Я и сам не пойму, что происходит, но я не в силах остановить эту лавину. Что-то родилось из ничего, трепещущее, как огонек свечи, такое же материальное и беззащитное. Я боюсь пожара и не хочу, чтобы огонь погас, - думаю я, не отвечая на его вопрос. На сей раз я ничего ему не скажу».

«Когда глаза повернуты внутрь души и отчаянно бежишь от ужаса и пепелища, составлявшего когда-то твое счастье и оставшегося позади, так легко можно налететь впотьмах на что-то... А назавтра это «что-то» превратится в источник новых бед и разочарований. Мне повезло. Я налетела впотьмах на тебя. В кромешной тьме сначала так слабо замигал огонек свечи, так трепетно. Но призраки, долетавшие из прошлого, обжигали о него свои крылья и убирались прочь. А пламя набирало силу. И чья-то всевышняя рука во тьме зажгла от свечи факел, и языки пламени взметнулись ввысь, в клочья разрывая тьму безысходности и отчаяния. Только и ветер с моря креп. Стонали под его порывами корабельные мачты. И не всех рыбаков дождались в те ночи женщины на берегу...»

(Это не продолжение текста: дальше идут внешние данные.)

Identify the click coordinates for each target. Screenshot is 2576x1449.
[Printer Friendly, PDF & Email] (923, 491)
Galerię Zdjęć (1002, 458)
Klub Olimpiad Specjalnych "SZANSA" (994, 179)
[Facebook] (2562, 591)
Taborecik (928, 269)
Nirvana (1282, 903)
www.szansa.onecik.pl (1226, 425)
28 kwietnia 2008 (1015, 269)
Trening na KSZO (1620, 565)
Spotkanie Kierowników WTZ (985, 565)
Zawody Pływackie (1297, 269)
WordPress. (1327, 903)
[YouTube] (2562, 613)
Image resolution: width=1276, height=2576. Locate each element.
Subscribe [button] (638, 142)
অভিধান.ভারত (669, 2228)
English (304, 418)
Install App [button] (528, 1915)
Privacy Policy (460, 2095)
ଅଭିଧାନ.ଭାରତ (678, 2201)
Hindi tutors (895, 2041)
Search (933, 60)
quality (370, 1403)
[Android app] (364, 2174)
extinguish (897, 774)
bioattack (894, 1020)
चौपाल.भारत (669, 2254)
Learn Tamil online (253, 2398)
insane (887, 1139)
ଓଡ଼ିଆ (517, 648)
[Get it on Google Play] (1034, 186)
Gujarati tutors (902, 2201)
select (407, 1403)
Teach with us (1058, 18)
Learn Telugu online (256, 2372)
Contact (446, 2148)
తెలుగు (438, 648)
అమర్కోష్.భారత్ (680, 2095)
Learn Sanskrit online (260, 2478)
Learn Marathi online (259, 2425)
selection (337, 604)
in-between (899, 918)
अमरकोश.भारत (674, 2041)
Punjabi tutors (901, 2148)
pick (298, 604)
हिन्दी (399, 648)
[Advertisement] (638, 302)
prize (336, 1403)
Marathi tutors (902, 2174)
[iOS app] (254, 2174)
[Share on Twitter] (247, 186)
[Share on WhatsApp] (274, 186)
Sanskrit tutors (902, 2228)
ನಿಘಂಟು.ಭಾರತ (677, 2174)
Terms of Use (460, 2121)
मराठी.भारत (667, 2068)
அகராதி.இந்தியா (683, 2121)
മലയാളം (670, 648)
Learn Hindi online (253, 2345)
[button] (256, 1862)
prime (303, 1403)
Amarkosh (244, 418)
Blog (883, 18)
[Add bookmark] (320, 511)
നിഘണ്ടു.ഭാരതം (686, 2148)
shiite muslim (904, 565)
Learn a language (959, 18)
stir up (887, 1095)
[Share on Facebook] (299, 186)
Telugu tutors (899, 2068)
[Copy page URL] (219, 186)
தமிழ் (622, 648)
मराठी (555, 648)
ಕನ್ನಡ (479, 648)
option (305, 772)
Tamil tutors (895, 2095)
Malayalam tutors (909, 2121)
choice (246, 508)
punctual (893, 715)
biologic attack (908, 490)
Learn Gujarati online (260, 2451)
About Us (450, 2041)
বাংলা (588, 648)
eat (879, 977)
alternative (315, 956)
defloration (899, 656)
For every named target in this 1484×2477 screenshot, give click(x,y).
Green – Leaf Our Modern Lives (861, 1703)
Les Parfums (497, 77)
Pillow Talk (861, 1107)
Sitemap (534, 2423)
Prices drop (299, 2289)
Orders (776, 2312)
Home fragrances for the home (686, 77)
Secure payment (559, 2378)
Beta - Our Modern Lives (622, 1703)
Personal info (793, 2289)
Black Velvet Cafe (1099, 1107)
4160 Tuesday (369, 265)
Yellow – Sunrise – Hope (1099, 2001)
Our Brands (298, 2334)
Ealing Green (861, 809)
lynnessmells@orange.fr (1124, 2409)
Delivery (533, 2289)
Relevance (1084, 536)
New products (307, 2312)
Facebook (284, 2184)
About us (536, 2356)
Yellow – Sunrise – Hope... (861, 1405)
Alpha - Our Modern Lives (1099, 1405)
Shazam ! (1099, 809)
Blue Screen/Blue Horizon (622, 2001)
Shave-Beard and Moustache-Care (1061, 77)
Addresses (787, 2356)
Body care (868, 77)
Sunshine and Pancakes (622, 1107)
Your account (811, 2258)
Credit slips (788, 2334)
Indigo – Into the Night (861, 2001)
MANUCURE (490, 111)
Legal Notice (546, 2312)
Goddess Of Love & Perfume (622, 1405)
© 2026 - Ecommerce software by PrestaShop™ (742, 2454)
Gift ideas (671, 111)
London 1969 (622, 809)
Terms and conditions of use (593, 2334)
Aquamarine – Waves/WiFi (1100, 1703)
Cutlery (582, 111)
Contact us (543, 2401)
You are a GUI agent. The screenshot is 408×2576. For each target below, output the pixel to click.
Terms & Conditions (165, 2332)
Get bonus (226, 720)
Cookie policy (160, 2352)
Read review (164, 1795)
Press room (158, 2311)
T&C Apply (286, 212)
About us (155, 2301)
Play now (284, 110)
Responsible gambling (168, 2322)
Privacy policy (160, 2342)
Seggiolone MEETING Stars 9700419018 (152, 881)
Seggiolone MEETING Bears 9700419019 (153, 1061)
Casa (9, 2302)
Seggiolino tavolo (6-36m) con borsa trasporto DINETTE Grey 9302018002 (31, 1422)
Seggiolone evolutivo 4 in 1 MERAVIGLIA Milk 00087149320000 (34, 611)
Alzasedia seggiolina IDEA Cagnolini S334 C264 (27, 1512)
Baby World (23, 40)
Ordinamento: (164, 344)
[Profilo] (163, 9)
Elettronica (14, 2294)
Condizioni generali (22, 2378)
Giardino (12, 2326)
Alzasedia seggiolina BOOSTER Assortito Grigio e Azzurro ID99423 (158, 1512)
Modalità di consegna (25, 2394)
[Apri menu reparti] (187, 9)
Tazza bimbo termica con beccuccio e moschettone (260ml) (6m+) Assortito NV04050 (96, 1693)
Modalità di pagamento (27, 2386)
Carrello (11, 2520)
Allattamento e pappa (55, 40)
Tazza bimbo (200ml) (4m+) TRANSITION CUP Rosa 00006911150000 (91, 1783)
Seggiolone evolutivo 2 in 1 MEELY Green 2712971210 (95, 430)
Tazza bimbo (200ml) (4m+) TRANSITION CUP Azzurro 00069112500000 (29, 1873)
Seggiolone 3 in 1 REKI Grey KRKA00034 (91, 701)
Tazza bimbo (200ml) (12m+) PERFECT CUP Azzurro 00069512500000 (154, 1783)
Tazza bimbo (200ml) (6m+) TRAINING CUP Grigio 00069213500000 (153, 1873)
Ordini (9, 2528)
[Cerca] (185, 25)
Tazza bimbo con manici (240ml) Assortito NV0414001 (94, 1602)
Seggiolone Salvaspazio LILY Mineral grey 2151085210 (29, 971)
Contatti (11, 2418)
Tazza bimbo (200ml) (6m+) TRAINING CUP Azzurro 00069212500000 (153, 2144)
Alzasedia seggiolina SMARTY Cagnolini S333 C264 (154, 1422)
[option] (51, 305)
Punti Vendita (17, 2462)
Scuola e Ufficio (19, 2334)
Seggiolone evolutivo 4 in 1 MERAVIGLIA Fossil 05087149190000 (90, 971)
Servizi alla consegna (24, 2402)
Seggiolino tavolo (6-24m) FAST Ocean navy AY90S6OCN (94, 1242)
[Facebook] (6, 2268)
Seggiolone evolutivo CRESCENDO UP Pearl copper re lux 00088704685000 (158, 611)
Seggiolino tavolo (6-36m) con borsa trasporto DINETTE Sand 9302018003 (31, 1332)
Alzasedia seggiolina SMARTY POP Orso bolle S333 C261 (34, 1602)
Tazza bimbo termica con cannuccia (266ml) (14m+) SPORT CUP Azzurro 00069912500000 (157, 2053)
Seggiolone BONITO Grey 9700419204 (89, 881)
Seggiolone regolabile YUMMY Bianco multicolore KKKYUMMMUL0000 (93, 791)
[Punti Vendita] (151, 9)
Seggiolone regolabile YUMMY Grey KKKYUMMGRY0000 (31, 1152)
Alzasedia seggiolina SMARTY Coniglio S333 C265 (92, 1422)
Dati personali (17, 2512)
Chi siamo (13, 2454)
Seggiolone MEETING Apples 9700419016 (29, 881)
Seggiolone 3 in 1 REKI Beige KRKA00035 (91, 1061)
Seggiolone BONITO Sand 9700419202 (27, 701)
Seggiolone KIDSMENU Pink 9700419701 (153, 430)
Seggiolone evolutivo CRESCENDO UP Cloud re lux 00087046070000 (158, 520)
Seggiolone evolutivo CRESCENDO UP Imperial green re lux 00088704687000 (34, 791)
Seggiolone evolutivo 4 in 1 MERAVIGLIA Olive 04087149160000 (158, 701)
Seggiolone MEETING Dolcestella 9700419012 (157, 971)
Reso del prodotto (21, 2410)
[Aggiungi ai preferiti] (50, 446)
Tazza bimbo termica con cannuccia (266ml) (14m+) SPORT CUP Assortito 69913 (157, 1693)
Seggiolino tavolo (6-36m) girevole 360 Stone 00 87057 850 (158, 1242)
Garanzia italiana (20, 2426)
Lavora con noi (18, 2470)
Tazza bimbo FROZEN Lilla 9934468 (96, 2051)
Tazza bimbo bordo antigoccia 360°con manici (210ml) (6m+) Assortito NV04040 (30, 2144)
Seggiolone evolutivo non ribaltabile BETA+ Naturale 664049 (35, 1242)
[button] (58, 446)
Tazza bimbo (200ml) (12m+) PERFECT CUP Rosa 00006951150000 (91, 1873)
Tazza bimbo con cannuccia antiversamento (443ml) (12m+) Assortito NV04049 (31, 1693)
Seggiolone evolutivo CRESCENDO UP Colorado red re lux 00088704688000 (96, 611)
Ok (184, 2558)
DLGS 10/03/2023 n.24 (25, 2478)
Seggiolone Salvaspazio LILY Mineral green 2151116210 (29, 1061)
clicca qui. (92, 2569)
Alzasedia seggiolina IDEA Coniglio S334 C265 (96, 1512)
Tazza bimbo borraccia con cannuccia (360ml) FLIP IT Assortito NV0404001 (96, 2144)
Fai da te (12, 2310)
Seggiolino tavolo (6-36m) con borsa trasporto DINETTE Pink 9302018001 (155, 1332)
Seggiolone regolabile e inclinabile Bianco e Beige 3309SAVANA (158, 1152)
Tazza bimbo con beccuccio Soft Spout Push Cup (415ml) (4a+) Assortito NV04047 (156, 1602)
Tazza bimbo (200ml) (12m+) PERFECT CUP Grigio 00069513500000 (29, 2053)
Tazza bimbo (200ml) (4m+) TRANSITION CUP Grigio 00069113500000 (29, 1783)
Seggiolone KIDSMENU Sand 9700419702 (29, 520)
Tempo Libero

«Утро. Как в старые добрые времена пришел в цирк, когда еще все спят. Пустой манеж. Ни звука. Только шорохи и чьи-то приглушенные шаги где-то там наверху, в фойе. Через три часа здесь все оживет, и цирк будет просыпаться как большой и сильный зверь, не торопясь, лениво. Придут уборщицы и начнут шуршать в наших гримуборных, включат свет, загремят тарой в буфете, конюхи закричат «прими!» своим подопечным. А пока тишина. Не спится мне и какому-то психу, который собирает внизу лопаточкой «праздник» цирковых лошадей и грузит его в свои «Жигули». Знал бы он, что от навоза растут только сорняки...»

...Разбередив душу воспоминаниями двадцатилетней давности, зашла в Интернет на цирковой сайт: вдруг найду там знакомые имена? Первым я увидела имя Мити: он работает в Москве режиссером, ставит цирковые программы, кроме того, издал книгу собственных рассказов о цирке. Потом я нашла и других – ныне здравствующих и уже покойных - тех, кто «был со мной в пути» четверть века назад в маленьком городке, где я когда-то жила.

...Балаган катился все дальше. Скрипели колеса, попадая в колдобины. И вот уже размалеванная рожа клоуна на фанере, потускневшая от дождей, превратилась в смутное пятно. А мокрая грязная собачонка все бежала вслед за фургоном и трепыхалось под тоненькой кожицей маленькое собачье сердце. Бродячий цирк уехал! В фургоне на своем жалком скарб дремали артисты. Один только клоун грустно смотрел на дорогу через прореху в занавеске. Он видел грязно-белое облачко, летящее над дорогой, которое скоро скрылось из вида навсегда...Я бежала за цирком, который уехал, одарив меня крошечным призрачным счастьем.